C’est du 9 au 20 novembre 1873 qu’a lieu le dernier séjour de Monseigneur en France, soit deux ans après le discours du drapeau blanc. La république, votée par défaut par une assemblée aux deux tiers royaliste, semble peiner alors à voir clair dans la suite qu’elle souhaite se donner.
C’est à la suite de la très officielle réconciliation publique entre les Orléans et le comte de Chambord que celui-ci arrive incognito à Versailles le 9 novembre 1873. Il s’installe dans une maison de la rue Saint-Louis appartenant à Vanssay, avec ses plus proches fidèles (Blacas, Monti, Chevigné et Charlemagne : son vieux serviteur), où il occupe un pavillon situé dans le jardin, tandis que son hôte continue de recevoir dans la maison principale, pour donner le change. Cette maison, que l’on peut encore voir aujourd’hui, est située non loin de la cathédrale, et c’est au cours de ce séjour que va se dérouler ce qui est sans doute la dernière véritable occasion d’une restauration monarchique de notre Histoire.
Refusant d’être redevable de quoi que ce soit envers une assemblée, c’est avec le président Mac-Mahon qu’il veut traiter, comptant sur le soutien de l‘épouse de celui-ci, Elisabeth de Castries : une légitimiste de toujours. Mais Mac-Mahon, par l’intermédiaire de Blacas qui joue l’émissaire, refuse d’aller le rencontrer, même en catimini. Il interdit même à son épouse toute démarche, et fait savoir qu’il n’est pas dans ses intentions de tenter quoi que ce soit. Le comte de Chambord (qui, dépité d’un tel manque de courage, s’écrie : « Je croyais avoir affaire à un Connétable, je n’ai trouvé qu’un capitaine de gendarmerie ! ».), refusant de se déplacer lui-même pour ne pas s’exposer à un refus qui serait un point de non-retour, reste cloîtré dans la maison versaillaise prêtée par Vanssay. Il y demeure une dizaine de jours, assistant quotidiennement à la Messe du père Marcel, un capucin qui vient sur place pour la célébrer. C’est là qu’il apprend, le 20 novembre 1873, que les députés viennent de voter le septennat, avec soixante-huit voix de majorité. Mac-Mahon a réussi son coup : il devient donc président pour sept ans. Prétextant un soi-disant refus du comte de Chambord, il a présenté le septennat comme la solution-miracle permettant d’attendre le décès de ce dernier pour couronner son cousin le comte de Paris. Ce vote est d’autant plus regrettable que plusieurs députés royalistes déclareront plus tard que leur suffrage aurait été tout autre s’ils avaient su la présence et les intentions de Monseigneur. En outre, on sait bien, hélas, ce que vaudra cette solution pour une hypothétique restauration : à la mort du comte de Chambord, la république a tout fait pour s’installer durablement : les groupes parlementaires sont cassés, l’emprise de l’Etat sur l’école commence à se faire sentir dans les mentalités, et l’anticléricalisme devient la nouvelle religion d’Etat.
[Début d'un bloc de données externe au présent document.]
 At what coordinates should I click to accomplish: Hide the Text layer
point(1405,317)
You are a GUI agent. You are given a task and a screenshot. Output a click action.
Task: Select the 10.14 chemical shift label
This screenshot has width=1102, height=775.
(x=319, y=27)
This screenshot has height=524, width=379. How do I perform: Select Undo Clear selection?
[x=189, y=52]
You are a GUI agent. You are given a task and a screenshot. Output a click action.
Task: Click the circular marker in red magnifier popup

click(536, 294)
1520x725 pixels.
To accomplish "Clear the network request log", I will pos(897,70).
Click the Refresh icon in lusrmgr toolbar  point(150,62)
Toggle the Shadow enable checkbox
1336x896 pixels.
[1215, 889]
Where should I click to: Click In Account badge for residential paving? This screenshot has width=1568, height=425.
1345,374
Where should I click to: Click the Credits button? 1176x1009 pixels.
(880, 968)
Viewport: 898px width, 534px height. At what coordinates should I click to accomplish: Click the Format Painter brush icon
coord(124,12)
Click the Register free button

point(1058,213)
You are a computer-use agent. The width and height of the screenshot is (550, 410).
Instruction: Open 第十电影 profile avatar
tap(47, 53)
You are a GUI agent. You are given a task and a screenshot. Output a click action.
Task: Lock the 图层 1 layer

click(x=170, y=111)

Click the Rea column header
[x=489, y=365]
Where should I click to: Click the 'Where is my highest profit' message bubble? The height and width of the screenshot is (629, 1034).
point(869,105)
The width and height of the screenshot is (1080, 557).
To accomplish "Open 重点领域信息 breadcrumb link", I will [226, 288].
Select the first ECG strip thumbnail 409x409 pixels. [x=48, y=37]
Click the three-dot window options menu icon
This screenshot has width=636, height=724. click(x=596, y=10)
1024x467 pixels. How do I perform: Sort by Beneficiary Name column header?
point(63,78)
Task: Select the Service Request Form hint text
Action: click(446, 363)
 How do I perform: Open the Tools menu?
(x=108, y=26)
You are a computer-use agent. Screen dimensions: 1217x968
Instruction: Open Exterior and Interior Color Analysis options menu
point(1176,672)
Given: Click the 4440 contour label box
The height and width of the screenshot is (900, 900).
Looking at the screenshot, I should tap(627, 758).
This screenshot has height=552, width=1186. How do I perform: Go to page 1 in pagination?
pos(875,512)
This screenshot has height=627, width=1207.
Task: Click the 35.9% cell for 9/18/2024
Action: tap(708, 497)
On peut donc dire que c’est ce 20 novembre 1873 que le comte de Chambord quitte définitivement la scène politique : ne voulant pas devenir le jeu d’un parti, il préfère l’exil, et quitte cette maison de Versailles pour reprendre la route de Froshdorf. La fourberie des uns et la faiblesse des autres ont eu raison de cette restauration dont le bénéfice aurait été évident pour cette France en plein désarroi, et ce sont les Français qui ne cessent depuis de payer cette erreur de l’Histoire.